The consumer landscape will continue to change and evolve when it comes to food. This is a fact dairy producers and agriculturists in general have recognized and addressed for years. According to associate professor Mike von Massow from the University of Guelph, people in Canada feel relatively good about the food produced in the provinces and, more importantly, they love their farmers. Von Massow, a leader in the agriculture food industry, shares several key pieces to assist innovative dairy producers as they market their product and look to new food opportunities into the year 2030.

What’s the latest information on consumers?

  • As more and more generations become removed from the farm altogether, consumers are less aware of where food comes from and how it is produced. 
  • If dairy farmers aren’t talking, food buyers are most likely listening to the wrong people.
  • Dairy farmers need to be willing to listen to consumers and what they are looking for in their nutrition.
  • While there has been a decline in dairy consumption per person, the increase in the population of Canada has offset the decline.
  • Perhaps most important for dairy producers to accept is: Sometimes, no matter the research, consumers are not going to accept the science behind the product.
  • There is no “the consumer” anymore – everyone wants their own variety, a favourite brand, flavour, colour, ingredients, and the list goes on. Just look at any bread or yogurt section in a grocery store – it’s what the consumer wants that is offered and sells.
  • While some may feel there is over-labeling of food products, consumers want to know what is in their food and are looking for more labels to guide them.

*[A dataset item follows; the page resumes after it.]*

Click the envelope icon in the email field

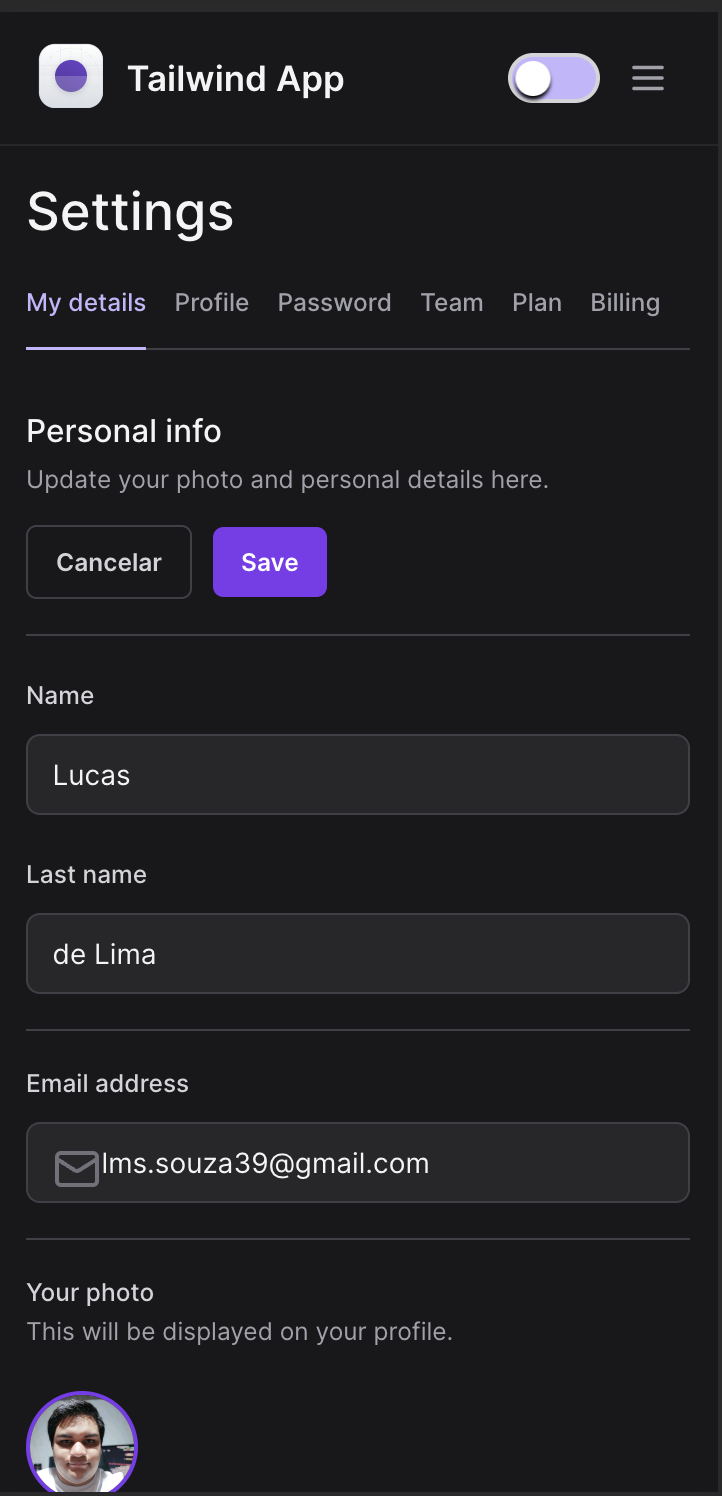coord(76,1167)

Steps for successful information sharing

By the year 2030, consumers will be even more aware of what they want in their food. They will want more choices, and they will care more about where their food comes from. The role of dairy producers will be to stay ahead of that information need. In the coming years, there will be a need for each and every dairy farmer to tell their story. Here are some strategies offered by von Massow:

  • First and foremost, meet the consumer where they are. Share stories of the farm. Focus on the cleanliness, the content cows, the cozy calf hutches, the family who works together – the list goes on – share those great stories on social media, at your family and social gatherings and with your politicians.
  • Focus on corporate commitments from organizations such as McDonalds, Land O’Lakes and more. These companies are committed to providing consumers with healthy food – share that commitment with people.
  • Remember that consumers are very aware of sustainability issues and are willing to pay for products raised in environmentally sustainable environments.
  • Consumers will hold agriculture producers and policy-makers alike accountable for how they produce their products. 

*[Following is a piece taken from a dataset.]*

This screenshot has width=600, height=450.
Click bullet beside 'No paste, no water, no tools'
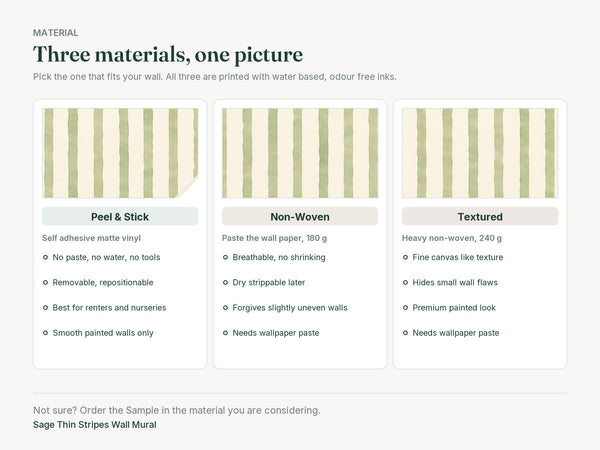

Everyone hears the same story differently, so it is important to share a positive story. Make sure every “view” you are giving a consumer is a bright one. The physical view of your dairy, your appearance as you share your story on social media, the story of your family farm are key to consumer appreciation for your product. Work with your cooperatives for attractive labeling and product information, work with policy-makers as they dictate that labeling. Encourage politicians and educators to teach children the art of preparing food at home through classes at school. Make a solid commitment to build trust with consumers today and every day in the future to ensure strong dairy consumption for years to come.